From a cybersecurity perspective, the strengths of artificial intelligence (AI) and machine learning (ML) are also weaknesses. The capacity to crunch massive amounts of data, identify patterns, and learn while working covers a lot of territory, but also leaves room for vulnerabilities, which Pentagon and Intelligence Community (IC) researchers want to close up. And the job doesn’t look easy.
New attack strategies are created as soon as defenses against others are developed, leading to an “arms race” that, at the moment, isn’t promising for organizations trying to defend against attacks, according to a Special Notice posted Jan. 24 by the Defense Advanced Research Projects Agency (DARPA). “The field now appears increasingly pessimistic,” DARPA said, “sensing that developing effective ML defenses may prove significantly more difficult than designing new attacks, leaving advanced systems vulnerable and exposed.”
DARPA’s notice announced a new program, Guaranteeing AI Robustness against Deception (GARD), which aims to find new ways to defend against what it calls adversarial deception on ML systems, so that those systems, as smart as they are, aren’t so easily fooled.

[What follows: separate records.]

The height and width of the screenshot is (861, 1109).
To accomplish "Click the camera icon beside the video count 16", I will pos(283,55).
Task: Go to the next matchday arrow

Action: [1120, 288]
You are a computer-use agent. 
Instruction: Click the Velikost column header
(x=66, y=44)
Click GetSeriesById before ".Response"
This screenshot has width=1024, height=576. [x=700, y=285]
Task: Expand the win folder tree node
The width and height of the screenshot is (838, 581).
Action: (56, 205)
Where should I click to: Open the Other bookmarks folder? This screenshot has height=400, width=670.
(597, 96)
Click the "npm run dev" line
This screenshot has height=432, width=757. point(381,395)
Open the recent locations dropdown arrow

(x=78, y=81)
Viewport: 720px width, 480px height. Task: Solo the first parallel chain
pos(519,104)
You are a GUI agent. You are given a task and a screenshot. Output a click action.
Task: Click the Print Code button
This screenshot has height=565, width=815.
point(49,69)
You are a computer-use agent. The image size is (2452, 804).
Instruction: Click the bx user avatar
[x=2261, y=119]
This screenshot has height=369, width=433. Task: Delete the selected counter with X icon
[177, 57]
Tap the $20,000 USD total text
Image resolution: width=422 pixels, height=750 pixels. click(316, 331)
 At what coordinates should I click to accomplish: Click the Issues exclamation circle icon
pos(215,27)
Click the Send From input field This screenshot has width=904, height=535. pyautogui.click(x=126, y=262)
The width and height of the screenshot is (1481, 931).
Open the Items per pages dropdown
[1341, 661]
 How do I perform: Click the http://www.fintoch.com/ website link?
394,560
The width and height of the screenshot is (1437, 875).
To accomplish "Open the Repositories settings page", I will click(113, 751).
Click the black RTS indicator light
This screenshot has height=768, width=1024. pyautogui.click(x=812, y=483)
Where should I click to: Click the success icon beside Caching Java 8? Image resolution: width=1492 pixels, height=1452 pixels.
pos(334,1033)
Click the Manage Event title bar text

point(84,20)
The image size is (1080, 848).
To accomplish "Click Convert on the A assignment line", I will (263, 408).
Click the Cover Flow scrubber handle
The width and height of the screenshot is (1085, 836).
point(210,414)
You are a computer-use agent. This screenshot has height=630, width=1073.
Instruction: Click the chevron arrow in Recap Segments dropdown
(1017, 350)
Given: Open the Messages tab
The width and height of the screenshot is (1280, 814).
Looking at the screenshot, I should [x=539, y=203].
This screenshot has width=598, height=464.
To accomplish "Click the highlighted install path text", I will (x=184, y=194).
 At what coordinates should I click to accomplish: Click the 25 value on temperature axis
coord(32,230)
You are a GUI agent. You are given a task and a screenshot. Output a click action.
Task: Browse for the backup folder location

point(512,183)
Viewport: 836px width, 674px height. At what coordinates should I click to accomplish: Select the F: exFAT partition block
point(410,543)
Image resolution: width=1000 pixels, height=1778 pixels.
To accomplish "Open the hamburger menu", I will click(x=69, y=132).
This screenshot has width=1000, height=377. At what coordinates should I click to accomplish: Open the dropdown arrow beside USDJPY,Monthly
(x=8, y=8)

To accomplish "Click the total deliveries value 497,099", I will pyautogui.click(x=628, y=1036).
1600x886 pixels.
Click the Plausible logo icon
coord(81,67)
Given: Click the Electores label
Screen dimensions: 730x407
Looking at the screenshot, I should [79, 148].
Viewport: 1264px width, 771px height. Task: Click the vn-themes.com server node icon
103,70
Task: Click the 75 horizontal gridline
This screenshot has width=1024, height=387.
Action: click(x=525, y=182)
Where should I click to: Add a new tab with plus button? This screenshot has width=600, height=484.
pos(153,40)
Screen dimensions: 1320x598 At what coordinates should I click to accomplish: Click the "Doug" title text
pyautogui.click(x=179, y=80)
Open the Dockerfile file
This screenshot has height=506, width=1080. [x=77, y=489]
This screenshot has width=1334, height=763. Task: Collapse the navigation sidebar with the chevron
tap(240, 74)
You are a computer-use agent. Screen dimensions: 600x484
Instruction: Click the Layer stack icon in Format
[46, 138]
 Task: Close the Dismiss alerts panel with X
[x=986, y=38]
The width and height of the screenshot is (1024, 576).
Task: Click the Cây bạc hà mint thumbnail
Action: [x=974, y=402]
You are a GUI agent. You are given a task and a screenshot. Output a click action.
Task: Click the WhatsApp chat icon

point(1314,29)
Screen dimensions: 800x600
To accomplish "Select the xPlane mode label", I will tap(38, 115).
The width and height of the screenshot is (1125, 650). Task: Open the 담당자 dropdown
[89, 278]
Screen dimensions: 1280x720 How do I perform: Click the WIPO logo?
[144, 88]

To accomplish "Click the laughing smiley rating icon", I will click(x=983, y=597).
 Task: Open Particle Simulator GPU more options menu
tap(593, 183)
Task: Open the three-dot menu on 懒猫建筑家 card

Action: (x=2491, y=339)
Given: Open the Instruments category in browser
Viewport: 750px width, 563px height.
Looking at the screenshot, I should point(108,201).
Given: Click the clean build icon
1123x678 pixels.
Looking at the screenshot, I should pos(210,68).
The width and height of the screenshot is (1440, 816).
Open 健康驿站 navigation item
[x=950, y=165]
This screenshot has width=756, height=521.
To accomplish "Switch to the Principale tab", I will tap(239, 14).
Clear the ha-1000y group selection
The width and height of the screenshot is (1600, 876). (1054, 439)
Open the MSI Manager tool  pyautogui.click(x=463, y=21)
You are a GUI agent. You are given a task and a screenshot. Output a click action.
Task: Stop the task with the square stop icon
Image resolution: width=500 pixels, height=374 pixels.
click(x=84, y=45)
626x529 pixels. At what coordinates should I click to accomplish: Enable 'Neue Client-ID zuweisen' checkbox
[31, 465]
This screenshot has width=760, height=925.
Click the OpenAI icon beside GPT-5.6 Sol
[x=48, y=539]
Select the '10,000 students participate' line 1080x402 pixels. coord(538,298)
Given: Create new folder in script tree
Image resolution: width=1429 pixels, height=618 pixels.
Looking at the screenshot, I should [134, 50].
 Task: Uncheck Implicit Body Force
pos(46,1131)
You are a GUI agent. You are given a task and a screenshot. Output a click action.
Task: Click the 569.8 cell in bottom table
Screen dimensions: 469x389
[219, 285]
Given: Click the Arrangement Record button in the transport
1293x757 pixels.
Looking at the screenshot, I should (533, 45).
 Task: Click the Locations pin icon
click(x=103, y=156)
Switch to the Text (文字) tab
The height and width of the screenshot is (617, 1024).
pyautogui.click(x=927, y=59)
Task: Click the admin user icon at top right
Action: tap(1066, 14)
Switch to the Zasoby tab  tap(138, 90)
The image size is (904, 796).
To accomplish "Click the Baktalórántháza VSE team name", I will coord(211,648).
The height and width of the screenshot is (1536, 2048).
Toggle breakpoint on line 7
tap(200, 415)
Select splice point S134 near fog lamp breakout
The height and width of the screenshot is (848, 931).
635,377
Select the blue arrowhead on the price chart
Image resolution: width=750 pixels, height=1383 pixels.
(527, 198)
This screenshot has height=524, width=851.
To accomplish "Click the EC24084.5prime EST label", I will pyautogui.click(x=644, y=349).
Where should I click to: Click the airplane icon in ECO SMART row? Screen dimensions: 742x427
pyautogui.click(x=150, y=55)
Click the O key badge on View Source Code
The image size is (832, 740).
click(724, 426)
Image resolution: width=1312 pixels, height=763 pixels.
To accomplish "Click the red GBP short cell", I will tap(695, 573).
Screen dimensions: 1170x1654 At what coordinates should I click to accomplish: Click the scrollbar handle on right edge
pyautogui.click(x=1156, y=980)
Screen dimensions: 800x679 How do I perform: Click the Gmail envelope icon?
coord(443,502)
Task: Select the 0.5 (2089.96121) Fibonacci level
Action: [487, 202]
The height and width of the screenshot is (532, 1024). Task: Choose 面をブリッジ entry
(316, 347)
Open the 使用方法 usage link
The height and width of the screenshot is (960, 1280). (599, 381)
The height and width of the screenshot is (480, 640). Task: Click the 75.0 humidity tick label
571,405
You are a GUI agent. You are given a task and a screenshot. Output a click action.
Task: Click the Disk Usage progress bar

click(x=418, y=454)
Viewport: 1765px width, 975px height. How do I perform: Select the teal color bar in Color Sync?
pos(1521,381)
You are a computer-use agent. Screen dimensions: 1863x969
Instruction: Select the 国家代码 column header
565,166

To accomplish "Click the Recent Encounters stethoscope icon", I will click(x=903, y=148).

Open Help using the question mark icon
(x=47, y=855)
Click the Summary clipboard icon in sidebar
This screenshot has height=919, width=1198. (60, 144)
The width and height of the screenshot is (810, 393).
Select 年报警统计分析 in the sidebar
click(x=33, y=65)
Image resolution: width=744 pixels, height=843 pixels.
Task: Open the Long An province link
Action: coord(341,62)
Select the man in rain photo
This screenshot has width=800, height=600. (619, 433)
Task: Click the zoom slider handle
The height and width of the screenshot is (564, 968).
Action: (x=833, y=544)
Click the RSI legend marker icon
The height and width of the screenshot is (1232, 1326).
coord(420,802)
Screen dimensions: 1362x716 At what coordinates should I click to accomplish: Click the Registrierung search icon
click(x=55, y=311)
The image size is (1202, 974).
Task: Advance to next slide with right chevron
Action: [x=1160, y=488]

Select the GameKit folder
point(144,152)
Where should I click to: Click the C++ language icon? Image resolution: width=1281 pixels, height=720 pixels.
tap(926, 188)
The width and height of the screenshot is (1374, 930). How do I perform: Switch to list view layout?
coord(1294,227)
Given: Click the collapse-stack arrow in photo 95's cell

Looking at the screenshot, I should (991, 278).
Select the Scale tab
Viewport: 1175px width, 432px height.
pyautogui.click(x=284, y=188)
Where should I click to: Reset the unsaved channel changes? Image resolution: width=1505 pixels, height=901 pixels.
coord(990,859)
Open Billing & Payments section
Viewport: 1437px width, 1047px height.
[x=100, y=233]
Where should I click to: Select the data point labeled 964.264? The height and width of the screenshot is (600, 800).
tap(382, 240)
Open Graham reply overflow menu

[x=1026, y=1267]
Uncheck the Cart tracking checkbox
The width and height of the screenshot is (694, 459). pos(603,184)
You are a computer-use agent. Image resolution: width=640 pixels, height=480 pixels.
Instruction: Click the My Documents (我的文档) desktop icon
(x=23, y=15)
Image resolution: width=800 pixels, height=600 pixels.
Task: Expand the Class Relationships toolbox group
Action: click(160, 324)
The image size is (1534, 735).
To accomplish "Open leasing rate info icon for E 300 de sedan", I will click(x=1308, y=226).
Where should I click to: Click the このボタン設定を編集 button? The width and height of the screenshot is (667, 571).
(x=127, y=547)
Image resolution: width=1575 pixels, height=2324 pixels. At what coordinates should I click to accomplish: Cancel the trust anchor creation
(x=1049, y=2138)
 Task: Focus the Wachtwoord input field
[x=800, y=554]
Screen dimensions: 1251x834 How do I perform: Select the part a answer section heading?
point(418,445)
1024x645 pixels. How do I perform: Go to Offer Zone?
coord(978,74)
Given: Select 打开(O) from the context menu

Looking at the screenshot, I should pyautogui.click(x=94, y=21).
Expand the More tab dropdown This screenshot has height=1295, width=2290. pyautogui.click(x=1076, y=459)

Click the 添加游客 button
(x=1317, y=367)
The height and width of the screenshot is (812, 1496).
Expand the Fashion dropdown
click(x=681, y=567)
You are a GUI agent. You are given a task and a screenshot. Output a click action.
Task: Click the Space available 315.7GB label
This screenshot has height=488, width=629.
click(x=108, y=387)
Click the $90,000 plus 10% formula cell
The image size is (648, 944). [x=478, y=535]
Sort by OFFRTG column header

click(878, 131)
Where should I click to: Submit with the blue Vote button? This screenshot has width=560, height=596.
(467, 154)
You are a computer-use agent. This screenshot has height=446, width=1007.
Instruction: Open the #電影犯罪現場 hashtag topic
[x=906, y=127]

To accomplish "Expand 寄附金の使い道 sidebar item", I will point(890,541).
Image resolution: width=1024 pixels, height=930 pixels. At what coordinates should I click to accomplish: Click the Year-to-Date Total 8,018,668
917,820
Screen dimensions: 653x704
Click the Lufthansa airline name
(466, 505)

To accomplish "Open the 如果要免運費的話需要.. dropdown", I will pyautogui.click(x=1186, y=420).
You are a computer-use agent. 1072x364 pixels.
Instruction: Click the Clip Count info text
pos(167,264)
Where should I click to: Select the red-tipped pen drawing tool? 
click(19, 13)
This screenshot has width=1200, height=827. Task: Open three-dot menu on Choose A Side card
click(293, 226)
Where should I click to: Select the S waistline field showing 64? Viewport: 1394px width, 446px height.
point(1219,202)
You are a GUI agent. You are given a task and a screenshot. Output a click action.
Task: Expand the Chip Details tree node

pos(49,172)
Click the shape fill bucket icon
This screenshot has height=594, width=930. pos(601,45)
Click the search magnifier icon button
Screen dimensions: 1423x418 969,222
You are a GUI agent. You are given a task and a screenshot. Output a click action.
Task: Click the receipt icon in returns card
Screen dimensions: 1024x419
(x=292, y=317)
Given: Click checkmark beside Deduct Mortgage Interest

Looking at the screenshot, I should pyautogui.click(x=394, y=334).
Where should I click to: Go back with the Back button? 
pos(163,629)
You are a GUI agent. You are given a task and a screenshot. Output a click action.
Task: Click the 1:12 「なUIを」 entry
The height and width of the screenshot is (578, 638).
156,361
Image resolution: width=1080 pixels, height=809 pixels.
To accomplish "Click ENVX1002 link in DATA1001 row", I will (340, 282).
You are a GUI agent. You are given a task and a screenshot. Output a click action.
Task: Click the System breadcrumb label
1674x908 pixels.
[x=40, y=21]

The IC’s Intelligence Advanced Research Projects Activity (IARPA) also is focusing on a specific example of the problem with its new TrojAI program, which looks to prevent Trojans from being introduced into AI or ML system training data, allowing an attacker to take control at a later date.
“The growing sophistication and ubiquity of ML components in advanced systems dramatically increases capabilities, but as a byproduct, increases opportunities for new, potentially unidentified vulnerabilities,” DARPA says in its notice. And attackers seems to have the upper hand. “As defenses are developed to address new attack strategies and vulnerabilities, improved attack methodologies capable of bypassing the defense algorithms are created.”
Defending against those attacks is currently being hampered by a lack of a full understanding of adversarial attacks, which leave open blind spots that can be avoided, the notice said. The GARD project has three goals: develop a theoretical foundation for defensible ML, including ways to measure vulnerabilities and identify ways to make ML systems more robust; create and test defense algorithms in diverse settings; and create a scenario-based framework for evaluating defenses in multiple settings.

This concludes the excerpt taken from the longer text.